Chickens Cause a Flap in Aberdeen
By Tom Embrey
Having ruffled some feathers with an ordinance prohibiting the keeping of live chickens and other fowl in the town, Aberdeen is considering its options.
In the current town ordinances, in-town residents can keep up to four birds if they have at least an acre of land and a pen that is 200 feet off the road and 150 feet from any adjoining structure.
"There is a question as to whether or not that is too restrictive based on the lot sizes," said Kathy Liles, town planning director.
The town board discussed poultry on such non-agricultural properties during a meeting on Monday. Mayor Betsy Mofield said she realizes the issue is a complex one.
"There are some people who find roosters offensive especially early in the morning," she said. "But we also found a lot of people who find them quite likeable, so we are trying to find a balance."
One of the people who find chickens likeable is Mary Lou Barber. A self-described city girl who always wanted to live in the country, she has lived with her husband in Aberdeen for 23 years. They affectionately refer to their home as "Green Acres." There is a garden in the yard that produces plenty of fruits and vegetables, and they do have chickens.
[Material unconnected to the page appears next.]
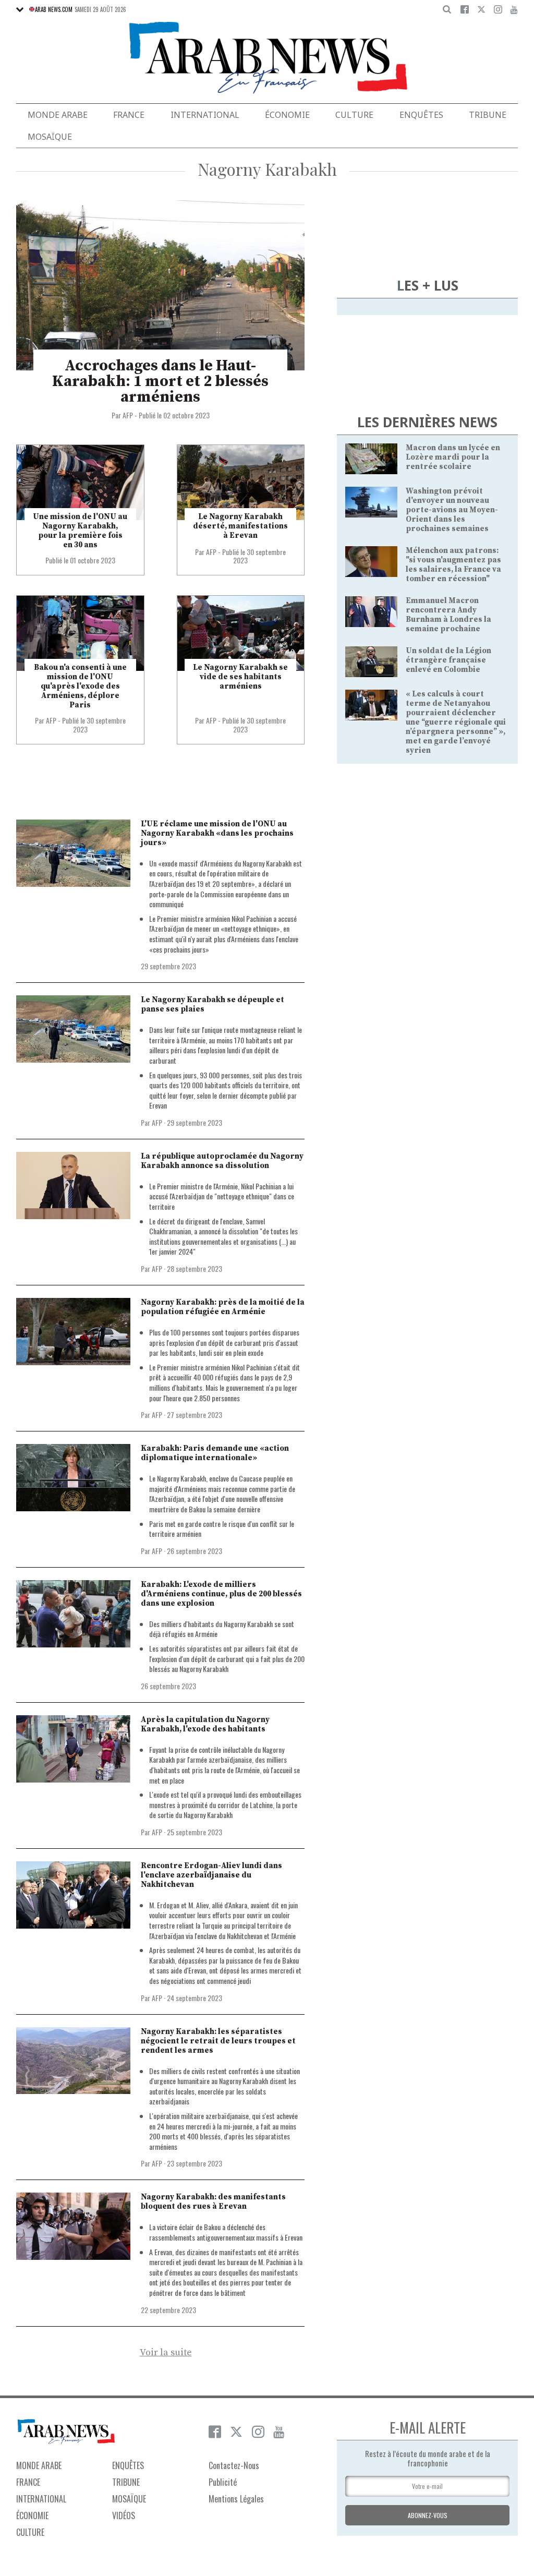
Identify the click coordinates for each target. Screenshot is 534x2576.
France (128, 115)
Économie (287, 115)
"We've got a farm, and a farm has chickens," she said.
Barber said she first got two show Turkens, or naked-necked chickens, this summer for her 12-year-old granddaughter, who wanted to be involved in 4H. At the time, Barber was unaware she was in violation of the town ordinances.
She said police informed her of the violation in early July - a day before an animal, believed to be a dog, came into the yard and killed the birds.
Since then, Barber has replaced the two birds and added several more. Forced to retire for health reasons, she called the chickens "her babies" and said they give her peace of mind. She even said they have been the impetus for her to start artistic drawing.
"They are my solitude and bring me great joy," she said.
Town officials have said that until someone complained about Barber's chickens, they had not ever received any complaints about people illegally keeping poultry on their property.
Barber gave an impassioned plea to the Town Board, asking it to do what it could to allow her to keep her chickens.
Jake Kenworthy and his wife, Janet, also have chickens and a rooster at their home. He told the board that raising the animals is "all about a sustainable community," adding: "I've never encountered anybody who has complained to me."
Mofield said the goal of the board is to adjust the ordinance so residents can have chickens without offending their neighbors.
"There are some people who don't want to wake up at 5:30 in the morning," she said. "So we want to consider them, too, as we try to resolve this issue. But we do see there are people in favor of being able to raise their own chickens, for their own eggs or other reasons."
Liles said there is a large movement across the country to see chickens as pets in metropolitan areas.
"There are a variety of ways we can tackle this issue," she said, "ranging from noise, fencing, dealing with roosters or coups. There are several ways to address it. I think we can go back and bring you some possible text amendments for consideration - or at least a list of options to work through."
Barber said she would abide by whatever rules the town sets forth.
"All I want to do is live here and be happy," she said. "And having my little chickens makes me happy."